Diminishing wetlandsIn Nepal there are 20 ethnicities that are traditionally dependent on wetlands for their livelihoods
Today the world marks the World Wetland Day. Since 1997 this day has been marked to increase public awareness to protect and conserve wetlands. This year’s theme for the day, as decided by the Ramsar secretariat in Switzerland is ‘Wetlands for our Future: Sustainable Livelihoods’. The theme highlights the importance of wetlands for sustainable livelihood in line with the Sustainable Development Goals adopted by the UN General Assembly last year.
Sustainable Livelihood is a concept that integrates approaches to attain sustainable development. It is a way to improve poor people’s understandings of livelihoods. It assesses communities, adaptive strategies, policies and investment to improve livelihoods. The idea of Sustainable Livelihood was first adopted in the 1990s by the Brundtland Commission.
Wetlands in Nepal
Nepal has been aware and committed to protecting wetlands after adopting the Ramsar Convention in 1987 by enlisting the Koshi Tappu Wildlife Reserve as the first Ramsar site of international significance. Koshi Tappu is also the largest wetlands situated in protected land. In Nepal, nine sites are already listed as Ramsar sites, whereas nine lakes in the Pokhara valley are in the process of being declared Ramsar sites. Nepal has different types of wetlands like irrigated paddy fields, marginal swamps, ponds, reservoirs, lakes and rivers. Wetlands in the country vary from tropical ponds of the Tarai to the glacial lakes of the high Himalayas. Wetlands are estimated to cover about 819, 277 hectares land area, which is nearly six percent of the total surface area of the country. Among them irrigated paddy fields cover 48.6 percent of the total area of wetlands and are also the largest among different types of wetlands found in Nepal.
Wetlands for livelihoods
Though wetlands occupy only six percent of the land area in Nepal, they are significant for biodiversity and livelihoods. According to National Capacity Needs Self Assessment for Global Environment Facility, wetlands support approximately 25 percent of biodiversity found in Nepal such as birds, fishes, plants and amphibians. Many ethnic communities of the country are entirely dependent upon wetlands for their livelihood as well. According to the report submitted by the Government of Nepal to Convention on Biological Diversity (CBD), there are 20 ethnicities such as Tharu, Muslim, Musahar, Mallaha, Dusad, Kewat and Rajbanshi among others that are traditionally dependent on wetlands for their livelihoods.

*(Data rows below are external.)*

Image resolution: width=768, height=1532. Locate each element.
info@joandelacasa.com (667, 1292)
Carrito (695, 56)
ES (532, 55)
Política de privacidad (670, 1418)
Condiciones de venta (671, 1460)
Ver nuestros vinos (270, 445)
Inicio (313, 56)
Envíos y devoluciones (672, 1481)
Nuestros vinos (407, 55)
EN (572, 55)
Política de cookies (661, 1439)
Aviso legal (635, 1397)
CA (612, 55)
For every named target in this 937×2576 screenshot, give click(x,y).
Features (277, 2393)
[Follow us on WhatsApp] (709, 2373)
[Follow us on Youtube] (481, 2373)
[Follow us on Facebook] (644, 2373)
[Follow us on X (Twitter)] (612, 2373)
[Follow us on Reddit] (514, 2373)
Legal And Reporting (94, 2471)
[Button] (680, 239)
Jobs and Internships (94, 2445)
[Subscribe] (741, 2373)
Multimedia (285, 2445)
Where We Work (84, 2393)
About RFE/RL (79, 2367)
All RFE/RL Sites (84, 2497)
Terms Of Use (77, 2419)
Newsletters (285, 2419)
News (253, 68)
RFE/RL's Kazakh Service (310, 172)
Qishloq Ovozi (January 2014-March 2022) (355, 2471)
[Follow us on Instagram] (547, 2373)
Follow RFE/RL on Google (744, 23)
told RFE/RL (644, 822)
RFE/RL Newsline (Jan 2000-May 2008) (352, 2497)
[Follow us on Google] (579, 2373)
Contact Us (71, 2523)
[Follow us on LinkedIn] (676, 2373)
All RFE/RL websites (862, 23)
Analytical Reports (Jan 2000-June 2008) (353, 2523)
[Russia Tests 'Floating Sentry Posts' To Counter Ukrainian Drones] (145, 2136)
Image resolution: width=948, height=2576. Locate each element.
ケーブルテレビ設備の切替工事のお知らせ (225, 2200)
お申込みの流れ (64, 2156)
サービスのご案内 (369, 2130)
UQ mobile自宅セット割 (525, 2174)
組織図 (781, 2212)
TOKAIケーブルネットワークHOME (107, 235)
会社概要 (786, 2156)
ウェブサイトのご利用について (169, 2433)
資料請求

However, nowadays extensive use of the wetlands products such as fishes and fodders without restoring the natural equilibrium has resulted in a reduction of wetlands area in Nepal. Likewise, habitat destruction, intensive growth of invasive species, pollution, water extraction, expansion of settlements and improper management are causing undue pressure on wetlands. Improper and inappropriate use of pesticides and fertilisers used in agriculture pose serious threats to wetland ecosystems too. These factors will ultimately lead to the disappearance of the wetlands, which will have direct repercussions on the biodiversity of the country.
Thus, the government needs to make efforts to conserve and manage wetlands in Nepal. For the sustainable management and conservation of wetlands, those communities that are dependent on it for livelihood should be involved in the process as they are directly connected and live close to the wetlands. Those people are the real safeguards, conservationists and managers of the wetlands as they have been taking care of them using their indigenous knowledge since immemorial times. Therefore, community-based management should be promoted.
Capacity building and training for such communities should also be organised. In addition, other alternatives of livelihoods should be made available to these communities in order to relieve pressure on wetlands, as wetlands are dwindling while the number of families dependent on them is increasing. Communities who have been living around wetlands for generations can be the best advocates and managers for ground-level conservation activities. Their knowledge and experiences will be valuable for conservation projects and programmes. Scientific research on wetlands in Nepal should also be promoted by the government in collaboration with non-governmental organisations working in this area. Similarly, the importance of wetlands should be included in school curriculums in order to make future generations more aware about this issue.